Youssef El Haitami, 55 anni, origini marocchine, in via Fiume si è presentato poco dopo. È entrato negli uffici della squadra mobile da persona informata sui fatti. E ne è uscito, dodici ore più tardi, da indagato. Accusato di omicidio volontario per la morte di Ginetta Giolli, 62 anni, trovata morta sabato pomeriggio dopo un giorno e mezzo di silenzio: nuda, nel proprio letto, e con ferite compatibili col martello sequestrato dagli investigatori nell’appartamento.
Gli indizi
Dopo tre notti insonni, gli agenti coordinati dal pubblico ministero Pietro Peruzzi, sono convinti di aver risolto il giallo di via Garibaldi. Il primo atto formale del magistrato è stato quello di firmare il fermo del cinquantacinquenne perché – spiegano – «abbiamo degli elementi che ci fanno pensare che stesse per lasciare il Paese». Contemporaneamente lo stesso pm ha chiesto anche la convalida al giudice per le indagini preliminari, mentre l’indagato è stato trasferito in carcere.

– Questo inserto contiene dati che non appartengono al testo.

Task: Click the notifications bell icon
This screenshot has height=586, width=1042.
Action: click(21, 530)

A far cadere i sospetti degli inquirenti sull’ex marito sono stati diversi elementi. A cominciare dal racconto di una vicina della vittima che sia al Tirreno che agli agenti della squadra mobile ha spiegato di aver parlato con la sessantaduenne proprio giovedì sera. «L’ho sentita spaventata, impaurita – ha spiegato la donna – mi ha detto che sarebbe andata a dormire. Suo marito, che in quel momento si trovava in casa con lei, da quanto mi aveva raccontato aveva bevuto birra ed era rimasto a dormire sul divano. Qualche giorno prima avevano litigato, lei si era lamentata perché lui non l’aveva aiutata a portare degli oggetti per le scale».

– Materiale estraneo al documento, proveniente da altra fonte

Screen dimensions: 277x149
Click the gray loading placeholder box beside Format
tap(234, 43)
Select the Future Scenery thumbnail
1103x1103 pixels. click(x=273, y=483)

A questo vanno aggiunti tre elementi. Primo: da quello che risulta l’ex marito è stato l’ultimo a vedere viva la vittima. Secondo: la porta della casa dove è avvenuto il delitto era chiusa quando sono arrivati i soccorsi. Tanto che per aprirla è stato necessario l’intervento dei vigili del fuoco.

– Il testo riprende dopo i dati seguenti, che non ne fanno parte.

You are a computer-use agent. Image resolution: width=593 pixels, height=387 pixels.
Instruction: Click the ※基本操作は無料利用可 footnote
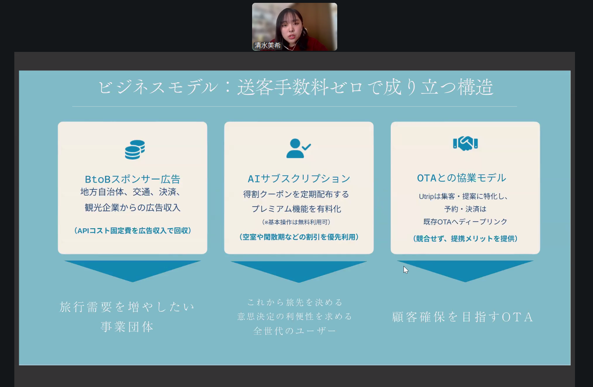(296, 222)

Dunque chi ha compiuto quella azione, aveva le chiavi, ma quelle della donna erano nell’appartamento. Terzo: il telefono della vittima non avrebbe più risposto a chiamate e nemmeno ne ha effettuate, proprio dalla sera di giovedì.
I dubbi
Non tutto, però, è ancora chiarissimo. Intanto perché nonostante dodici ore di interrogatorio il cinquantacinquenne ha continuato a negare ogni responsabilità. Poi c’è il suo comportamento, certamente anomalo. Restare in città nonostante fosse già il principale sospettato. Infine presentarsi in questura in quel modo lascia diverse perplessità. A meno che dietro non ci sia una strategia precisa. C’è poi un ultimo dubbio. E riguarda la ricostruzione del delitto.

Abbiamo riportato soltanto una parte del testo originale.